The wrathful, wights, wraiths, sahu, &c., that were either made by malevolent forces, cursed due to their own malevolence, or sadly perished at the hands of malevolence and are pretty unhappy about it. Can't really be bargained with, but are sometimes forced into servitude.

Liches are their own deal, although similar to the needful. They have a driving need to know or survive to the point where they would transgress nearly any boundary to ensure their own survival. I've always considered them evil to the core, but after some long centuries they are overcome by ennui and apathy. They sit, their thoughts coming ever slower, until they crumble from entropy. This is actually rather tragic, for their soul jar prevents their soul from passing on to the Long Road.
 

James Gasik

We don't talk about Pun-Pun
Supporter
You know, back in 1e and 2e, Mummies were stated to draw their power from the positive material plane, not the negative. Though most were still evil. Not sure if this was some backhanded reference to Egyptian beliefs about the afterlife or what.
 

Maxperson

Morkus from Orkus
100%, his ruling about See Invisibility is quite silly. I actually go the opposite direction. You can see them so clearly you might not even know they are invisible to other people unless something clues you off. I mean, if you're casting the spell you are obviously suspecting it, but I have had a few funny scenes with a player not immediately realizing it. :D
Yeah. That's how I run it as well. And I also have had some instances like that.
 

Maxperson

Morkus from Orkus
Ah, I see, I get the trope. And it could be cool if done very, very sparingly. Though I think it still should mostly be narrative thing and not have the character to be mechanically stunned in midst of action or something like that.
The only way I'd do that is if the were casting it on a true god. Not an avatar. The god. Those few times a party has met one over the decades, nobody bothered, because it was a GOD. There were other "clues." ;)
 

Maxperson

Morkus from Orkus
You and me both, Crimson Longinus. Unfortunately, lol, I've had that happen. A lot.

Oh hey we were talking about Animate Dead, weren't we? Ghosts and Baelnorns. We know they can be good. The question is, how? If the force that animates even lowly zombies makes them evil, and let's be honest, most undead are, what makes these guys outliers?
They might know a secret ritual that allows it via positive(radiant) energy.
 

There's the problem, if true. Undeath (in most or nearly all cultures) is inherently evil to some degree, as is the act of messing with corpses beyond funerary preparations and-or what the corpse's previous owner requested. So even if the system had some undead in fact be mindless automatons a la 1e skeletons, the act of creating them as undead at all is still icky.

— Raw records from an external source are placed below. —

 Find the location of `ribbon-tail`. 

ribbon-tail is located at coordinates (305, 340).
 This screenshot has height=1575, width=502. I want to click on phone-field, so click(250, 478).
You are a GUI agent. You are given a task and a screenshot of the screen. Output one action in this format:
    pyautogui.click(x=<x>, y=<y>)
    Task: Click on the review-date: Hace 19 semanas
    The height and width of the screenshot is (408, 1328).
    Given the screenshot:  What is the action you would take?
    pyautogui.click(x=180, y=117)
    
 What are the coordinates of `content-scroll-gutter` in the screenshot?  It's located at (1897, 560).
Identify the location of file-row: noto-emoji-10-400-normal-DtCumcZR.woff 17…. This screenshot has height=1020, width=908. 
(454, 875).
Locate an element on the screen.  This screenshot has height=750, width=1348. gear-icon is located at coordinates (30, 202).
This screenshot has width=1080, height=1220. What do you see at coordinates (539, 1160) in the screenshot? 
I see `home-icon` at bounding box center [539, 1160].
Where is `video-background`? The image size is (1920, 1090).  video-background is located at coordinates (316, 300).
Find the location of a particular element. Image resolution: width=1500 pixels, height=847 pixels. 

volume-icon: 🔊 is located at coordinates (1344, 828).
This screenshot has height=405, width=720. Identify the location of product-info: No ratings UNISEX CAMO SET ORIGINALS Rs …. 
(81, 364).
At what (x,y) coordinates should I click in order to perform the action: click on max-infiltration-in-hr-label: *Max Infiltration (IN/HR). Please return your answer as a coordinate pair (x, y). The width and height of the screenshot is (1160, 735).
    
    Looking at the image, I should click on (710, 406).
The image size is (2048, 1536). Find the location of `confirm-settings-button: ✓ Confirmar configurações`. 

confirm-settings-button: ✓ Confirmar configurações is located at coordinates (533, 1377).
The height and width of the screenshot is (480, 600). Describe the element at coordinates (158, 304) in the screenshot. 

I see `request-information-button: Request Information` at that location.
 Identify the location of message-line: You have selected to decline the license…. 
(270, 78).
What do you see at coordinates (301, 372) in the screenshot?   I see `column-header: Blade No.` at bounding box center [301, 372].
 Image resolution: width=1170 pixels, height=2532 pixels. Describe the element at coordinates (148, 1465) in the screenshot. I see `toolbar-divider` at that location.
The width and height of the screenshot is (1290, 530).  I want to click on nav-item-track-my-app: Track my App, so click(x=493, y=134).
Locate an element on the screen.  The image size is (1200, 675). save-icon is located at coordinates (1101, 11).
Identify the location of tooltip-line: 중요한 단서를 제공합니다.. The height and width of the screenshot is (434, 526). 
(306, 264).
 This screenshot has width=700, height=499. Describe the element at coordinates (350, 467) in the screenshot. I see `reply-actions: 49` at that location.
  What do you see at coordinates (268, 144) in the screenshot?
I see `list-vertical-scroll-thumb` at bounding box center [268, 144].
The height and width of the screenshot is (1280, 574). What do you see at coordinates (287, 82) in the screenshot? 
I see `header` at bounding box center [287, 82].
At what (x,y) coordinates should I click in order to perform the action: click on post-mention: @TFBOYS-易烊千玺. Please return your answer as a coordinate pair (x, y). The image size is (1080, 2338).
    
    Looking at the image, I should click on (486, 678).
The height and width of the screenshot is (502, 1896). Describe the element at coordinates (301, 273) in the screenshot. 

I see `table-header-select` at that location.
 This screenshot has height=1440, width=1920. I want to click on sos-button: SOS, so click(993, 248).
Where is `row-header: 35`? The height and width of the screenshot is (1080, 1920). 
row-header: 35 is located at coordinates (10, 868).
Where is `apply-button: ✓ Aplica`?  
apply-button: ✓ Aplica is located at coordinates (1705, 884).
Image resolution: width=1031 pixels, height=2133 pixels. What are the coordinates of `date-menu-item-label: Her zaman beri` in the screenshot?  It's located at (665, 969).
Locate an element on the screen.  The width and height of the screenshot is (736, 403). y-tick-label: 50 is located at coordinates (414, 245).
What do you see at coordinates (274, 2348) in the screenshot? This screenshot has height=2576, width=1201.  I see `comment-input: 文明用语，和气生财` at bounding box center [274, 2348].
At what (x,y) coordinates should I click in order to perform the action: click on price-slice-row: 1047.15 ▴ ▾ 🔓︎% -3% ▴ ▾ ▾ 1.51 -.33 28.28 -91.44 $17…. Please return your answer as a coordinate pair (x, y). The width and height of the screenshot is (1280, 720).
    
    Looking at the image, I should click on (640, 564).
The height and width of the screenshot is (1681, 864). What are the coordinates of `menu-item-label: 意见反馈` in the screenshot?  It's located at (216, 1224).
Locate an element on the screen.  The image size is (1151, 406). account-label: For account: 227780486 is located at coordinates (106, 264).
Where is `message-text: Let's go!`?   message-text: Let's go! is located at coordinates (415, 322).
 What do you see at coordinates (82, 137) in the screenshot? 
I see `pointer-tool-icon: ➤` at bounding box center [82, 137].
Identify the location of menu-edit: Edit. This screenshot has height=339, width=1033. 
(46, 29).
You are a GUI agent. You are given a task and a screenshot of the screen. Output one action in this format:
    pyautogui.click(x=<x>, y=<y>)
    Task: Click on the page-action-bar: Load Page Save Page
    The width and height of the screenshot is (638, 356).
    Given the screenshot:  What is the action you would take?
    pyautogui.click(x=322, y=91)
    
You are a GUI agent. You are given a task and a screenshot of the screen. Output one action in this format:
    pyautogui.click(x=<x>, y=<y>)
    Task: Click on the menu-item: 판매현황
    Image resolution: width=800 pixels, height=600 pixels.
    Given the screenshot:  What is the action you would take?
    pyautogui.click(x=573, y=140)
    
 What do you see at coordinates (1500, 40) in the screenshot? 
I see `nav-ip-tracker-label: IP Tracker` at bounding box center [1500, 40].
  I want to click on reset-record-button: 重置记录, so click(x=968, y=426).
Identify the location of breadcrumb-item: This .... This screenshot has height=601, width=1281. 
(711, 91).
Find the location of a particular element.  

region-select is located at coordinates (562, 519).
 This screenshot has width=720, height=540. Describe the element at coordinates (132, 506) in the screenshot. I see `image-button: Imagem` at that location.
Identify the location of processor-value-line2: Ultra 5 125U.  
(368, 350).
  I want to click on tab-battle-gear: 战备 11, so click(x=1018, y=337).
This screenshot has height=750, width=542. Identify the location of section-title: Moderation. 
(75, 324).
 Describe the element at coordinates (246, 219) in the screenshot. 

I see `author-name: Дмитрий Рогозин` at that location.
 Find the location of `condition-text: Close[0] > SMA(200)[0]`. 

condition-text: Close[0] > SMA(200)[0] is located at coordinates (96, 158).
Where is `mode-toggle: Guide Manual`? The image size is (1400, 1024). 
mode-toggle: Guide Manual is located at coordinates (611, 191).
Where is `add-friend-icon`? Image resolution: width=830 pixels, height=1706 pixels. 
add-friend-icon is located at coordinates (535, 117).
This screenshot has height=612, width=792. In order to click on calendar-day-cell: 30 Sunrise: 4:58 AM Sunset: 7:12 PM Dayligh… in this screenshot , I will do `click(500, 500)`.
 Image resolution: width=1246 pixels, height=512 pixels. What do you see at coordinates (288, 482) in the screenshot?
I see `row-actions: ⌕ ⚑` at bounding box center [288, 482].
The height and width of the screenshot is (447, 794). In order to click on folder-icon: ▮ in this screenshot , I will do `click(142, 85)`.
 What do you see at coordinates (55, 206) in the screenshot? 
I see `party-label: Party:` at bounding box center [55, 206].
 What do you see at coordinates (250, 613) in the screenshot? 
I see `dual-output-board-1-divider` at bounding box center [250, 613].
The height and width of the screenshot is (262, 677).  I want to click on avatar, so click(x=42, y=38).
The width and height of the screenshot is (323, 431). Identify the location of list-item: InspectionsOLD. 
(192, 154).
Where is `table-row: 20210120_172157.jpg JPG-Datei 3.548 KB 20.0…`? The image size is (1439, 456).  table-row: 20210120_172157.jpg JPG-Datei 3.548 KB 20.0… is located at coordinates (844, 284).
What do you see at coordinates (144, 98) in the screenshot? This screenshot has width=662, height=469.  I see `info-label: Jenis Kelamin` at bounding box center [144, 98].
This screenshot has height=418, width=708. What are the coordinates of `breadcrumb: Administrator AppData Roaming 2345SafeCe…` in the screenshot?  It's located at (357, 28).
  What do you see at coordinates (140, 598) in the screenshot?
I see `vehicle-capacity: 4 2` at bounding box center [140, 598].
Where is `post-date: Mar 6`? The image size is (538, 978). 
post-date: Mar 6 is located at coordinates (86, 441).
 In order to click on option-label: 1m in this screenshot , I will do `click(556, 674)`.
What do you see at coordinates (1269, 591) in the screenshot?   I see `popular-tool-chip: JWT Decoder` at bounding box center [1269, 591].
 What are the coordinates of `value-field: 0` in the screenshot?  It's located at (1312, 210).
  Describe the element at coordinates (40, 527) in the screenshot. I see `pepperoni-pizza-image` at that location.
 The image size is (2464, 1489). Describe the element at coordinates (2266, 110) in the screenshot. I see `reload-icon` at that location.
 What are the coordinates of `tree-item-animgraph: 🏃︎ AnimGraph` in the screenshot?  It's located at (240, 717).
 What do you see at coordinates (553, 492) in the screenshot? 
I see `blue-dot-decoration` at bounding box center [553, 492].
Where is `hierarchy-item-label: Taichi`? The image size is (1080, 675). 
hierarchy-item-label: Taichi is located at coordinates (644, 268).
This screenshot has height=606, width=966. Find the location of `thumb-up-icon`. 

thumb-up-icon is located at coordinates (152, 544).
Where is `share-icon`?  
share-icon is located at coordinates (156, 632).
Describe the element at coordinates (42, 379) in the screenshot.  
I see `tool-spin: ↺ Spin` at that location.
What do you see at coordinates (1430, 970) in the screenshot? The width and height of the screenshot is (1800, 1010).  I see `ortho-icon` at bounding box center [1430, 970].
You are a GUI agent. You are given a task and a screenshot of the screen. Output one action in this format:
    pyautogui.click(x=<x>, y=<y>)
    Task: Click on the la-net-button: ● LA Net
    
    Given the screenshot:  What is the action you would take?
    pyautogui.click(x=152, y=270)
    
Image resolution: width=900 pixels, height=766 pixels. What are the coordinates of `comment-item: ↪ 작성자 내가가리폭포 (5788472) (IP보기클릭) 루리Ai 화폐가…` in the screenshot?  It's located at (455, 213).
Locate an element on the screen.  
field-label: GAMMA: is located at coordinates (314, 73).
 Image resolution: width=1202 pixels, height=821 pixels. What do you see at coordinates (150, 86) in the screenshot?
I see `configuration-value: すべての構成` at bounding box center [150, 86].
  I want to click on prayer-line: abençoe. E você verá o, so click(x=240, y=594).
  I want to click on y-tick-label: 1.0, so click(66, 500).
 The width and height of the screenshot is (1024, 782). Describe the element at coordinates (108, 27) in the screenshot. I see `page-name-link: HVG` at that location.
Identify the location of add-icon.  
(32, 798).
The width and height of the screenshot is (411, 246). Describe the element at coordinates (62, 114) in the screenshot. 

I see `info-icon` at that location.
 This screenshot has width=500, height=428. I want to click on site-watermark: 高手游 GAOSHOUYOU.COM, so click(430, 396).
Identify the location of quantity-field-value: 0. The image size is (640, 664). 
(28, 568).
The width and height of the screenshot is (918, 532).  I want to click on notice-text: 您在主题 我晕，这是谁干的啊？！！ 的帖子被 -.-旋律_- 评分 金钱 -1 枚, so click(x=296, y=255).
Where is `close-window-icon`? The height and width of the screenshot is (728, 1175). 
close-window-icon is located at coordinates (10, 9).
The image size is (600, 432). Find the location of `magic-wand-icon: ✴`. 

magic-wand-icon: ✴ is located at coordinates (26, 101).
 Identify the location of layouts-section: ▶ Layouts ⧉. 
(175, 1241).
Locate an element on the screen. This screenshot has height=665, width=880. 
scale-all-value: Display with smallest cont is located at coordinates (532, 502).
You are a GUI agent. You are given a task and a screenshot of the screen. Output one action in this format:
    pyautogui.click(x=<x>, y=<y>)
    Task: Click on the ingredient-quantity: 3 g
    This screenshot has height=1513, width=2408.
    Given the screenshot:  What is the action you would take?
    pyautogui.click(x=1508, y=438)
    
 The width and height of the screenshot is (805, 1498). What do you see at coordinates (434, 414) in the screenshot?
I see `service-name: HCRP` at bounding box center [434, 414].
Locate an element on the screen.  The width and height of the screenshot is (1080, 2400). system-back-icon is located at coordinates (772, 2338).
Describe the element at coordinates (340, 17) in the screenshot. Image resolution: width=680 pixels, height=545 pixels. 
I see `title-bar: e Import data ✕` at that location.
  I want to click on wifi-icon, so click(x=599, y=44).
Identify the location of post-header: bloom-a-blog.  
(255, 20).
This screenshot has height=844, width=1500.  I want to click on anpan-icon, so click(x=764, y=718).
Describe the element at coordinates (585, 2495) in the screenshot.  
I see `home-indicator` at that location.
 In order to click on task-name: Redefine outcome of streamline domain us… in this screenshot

So if there's bad writing involved, it's rearing its head through trying to deny the above. :)
Icky is not evil. Those are just cultural taboos. Not to mention that perhaps the person willingly donated their corpse to necromancy. If you really want some sort of universals morals, then it is better to be just some very broad general principles in manner of "harming other sapient creatures should be avoided" rather than cultural taboos like what foods one can eat, how corpses should be disposed of or who can marry whom.
 


James Gasik

We don't talk about Pun-Pun
Supporter
It's a fairly simplistic view of evil, but D&D has always been kind of black and white. The good guys are shining paragons of virtue, the bad guys are vile and depraved, and the PC's are wandering ne'er-do-wells who only do anything if it benefits them.